SET PROBLEM: Copy out the entries below verbatim, from the line containing "Given: Select the new ApolloClient expression" through the last line, both ends included.

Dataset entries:

◆ ◆ ◆

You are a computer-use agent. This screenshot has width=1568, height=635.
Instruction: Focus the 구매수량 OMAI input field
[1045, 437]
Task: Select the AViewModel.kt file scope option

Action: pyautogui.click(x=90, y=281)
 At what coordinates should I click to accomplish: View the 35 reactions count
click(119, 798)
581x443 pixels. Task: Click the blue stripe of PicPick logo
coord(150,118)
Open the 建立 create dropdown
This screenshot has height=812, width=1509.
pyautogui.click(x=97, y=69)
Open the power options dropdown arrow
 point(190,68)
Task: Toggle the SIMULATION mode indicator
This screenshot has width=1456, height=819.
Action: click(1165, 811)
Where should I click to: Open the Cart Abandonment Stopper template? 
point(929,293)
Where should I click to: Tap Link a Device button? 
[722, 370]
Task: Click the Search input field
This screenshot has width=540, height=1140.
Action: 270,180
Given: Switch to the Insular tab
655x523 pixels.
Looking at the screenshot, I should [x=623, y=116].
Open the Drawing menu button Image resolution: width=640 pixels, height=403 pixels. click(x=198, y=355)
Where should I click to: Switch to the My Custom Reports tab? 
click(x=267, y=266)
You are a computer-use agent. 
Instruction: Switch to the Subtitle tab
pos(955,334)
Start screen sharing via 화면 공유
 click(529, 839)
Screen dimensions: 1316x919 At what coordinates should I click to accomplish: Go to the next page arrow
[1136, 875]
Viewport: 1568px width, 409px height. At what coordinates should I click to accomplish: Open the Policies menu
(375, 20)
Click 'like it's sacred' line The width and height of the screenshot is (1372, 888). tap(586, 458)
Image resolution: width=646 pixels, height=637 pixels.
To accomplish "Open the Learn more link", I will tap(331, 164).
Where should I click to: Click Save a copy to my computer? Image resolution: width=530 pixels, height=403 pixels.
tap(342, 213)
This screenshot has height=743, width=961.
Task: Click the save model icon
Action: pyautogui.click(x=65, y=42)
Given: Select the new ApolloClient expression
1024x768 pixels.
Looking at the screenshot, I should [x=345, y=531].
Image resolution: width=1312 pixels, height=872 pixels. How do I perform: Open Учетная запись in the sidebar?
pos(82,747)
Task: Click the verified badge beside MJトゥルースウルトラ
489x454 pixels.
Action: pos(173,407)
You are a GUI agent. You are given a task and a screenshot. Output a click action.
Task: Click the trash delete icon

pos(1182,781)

◆ ◆ ◆

RESPONSE TO THE EXERCISE:
Given: Select the new ApolloClient expression
1024x768 pixels.
Looking at the screenshot, I should [x=345, y=531].
Image resolution: width=1312 pixels, height=872 pixels. How do I perform: Open Учетная запись in the sidebar?
pos(82,747)
Task: Click the verified badge beside MJトゥルースウルトラ
489x454 pixels.
Action: pos(173,407)
You are a GUI agent. You are given a task and a screenshot. Output a click action.
Task: Click the trash delete icon

pos(1182,781)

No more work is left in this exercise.